Sometimes, you need to let kids figure out how to solve problems, or suffer the consequences of their decisions, all on their own.
That’s according to psychiatrist and bestselling author Daniel Amen. Parents too often make the mistake of “overdoing” for their kids, resulting in “mentally weak children,” Amen told the “Built Different” podcast, in an episode that aired on Tuesday.
Such behaviors — like doing your kid’s class project yourself to help them get a better grade, or giving them what they want solely to halt an oncoming tantrum — limit children’s mental resilience and sense of independence, said Amen. And highly resilient kids are more likely to become happy, successful adults, research shows.

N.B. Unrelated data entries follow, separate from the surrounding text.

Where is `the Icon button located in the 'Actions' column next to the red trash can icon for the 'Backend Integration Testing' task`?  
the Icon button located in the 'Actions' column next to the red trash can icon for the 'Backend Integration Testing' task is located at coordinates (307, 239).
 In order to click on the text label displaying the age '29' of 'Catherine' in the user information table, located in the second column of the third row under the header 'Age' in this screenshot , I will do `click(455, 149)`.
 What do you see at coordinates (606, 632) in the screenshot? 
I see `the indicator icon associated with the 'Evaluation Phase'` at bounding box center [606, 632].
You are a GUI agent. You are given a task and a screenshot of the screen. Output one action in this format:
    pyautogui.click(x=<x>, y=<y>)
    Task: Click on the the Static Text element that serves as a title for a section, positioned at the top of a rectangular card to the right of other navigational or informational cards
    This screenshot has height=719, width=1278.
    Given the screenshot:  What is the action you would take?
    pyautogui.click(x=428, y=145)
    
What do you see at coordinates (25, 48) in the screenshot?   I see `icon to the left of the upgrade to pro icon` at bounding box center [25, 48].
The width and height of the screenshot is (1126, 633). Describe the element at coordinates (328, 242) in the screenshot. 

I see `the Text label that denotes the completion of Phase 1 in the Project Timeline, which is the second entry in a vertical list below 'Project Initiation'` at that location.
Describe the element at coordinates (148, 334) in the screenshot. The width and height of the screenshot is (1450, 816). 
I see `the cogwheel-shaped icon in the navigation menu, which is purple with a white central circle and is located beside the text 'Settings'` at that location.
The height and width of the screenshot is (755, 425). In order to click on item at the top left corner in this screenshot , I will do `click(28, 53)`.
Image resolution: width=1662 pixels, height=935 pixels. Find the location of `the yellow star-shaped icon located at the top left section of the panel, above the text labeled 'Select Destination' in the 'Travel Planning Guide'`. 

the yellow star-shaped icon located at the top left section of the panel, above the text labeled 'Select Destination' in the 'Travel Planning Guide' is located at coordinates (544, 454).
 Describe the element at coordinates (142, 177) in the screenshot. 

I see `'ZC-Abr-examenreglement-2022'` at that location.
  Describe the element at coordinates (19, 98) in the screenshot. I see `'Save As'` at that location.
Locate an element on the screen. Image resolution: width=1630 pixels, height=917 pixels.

“When my daughter would forget her homework at home, nobody’s bringing it to school. If she didn’t bring a jacket on a cold day, even though her mother told her to, nobody’s bringing her the jacket,” Amen said. “It’s so important that when a child says ‘I’m bored,’ rather than you [fixing] it, just say ‘I wonder what you’re going to do about it.'”
“If you do too much for your children, you are increasing your self-esteem by stealing theirs,” he added. “[Humans] develop mental toughness by solving problems.”
Building a kid’s mental resilience doesn’t require a “tough love” parenting approach of harsh punishments, Barnard College child psychologist Tovah Klein told CNBC Make It last year. Trying to shield children from disappointment won’t help them build resilience either, said Klein.
Instead, you can allow your kids to experience setbacks, mistakes and other tough moments — while letting them know you still support and love them.
“I see it as a more empathic, connected [approach]. ‘This might be hard, and I’ll be here when you’re done,'” Klein said, adding: “It’s a message of: ‘I trust you to get through this hard thing, and I’ll be here no matter how it goes, whether you win, whether you lose, whether you come in the middle. I’m here for you.”
Similarly, the more you encourage children to help the people around them — from daily chores at home to their friends and classmates at school — the more they’ll gain the empowerment and responsibility they need to confidently tackle their own challenges, the American Psychological Association noted in a 2012 blog post.
“Let them begin to figure out their problems, or the solutions to their problems, rather than being overly involved with them,” said Amen.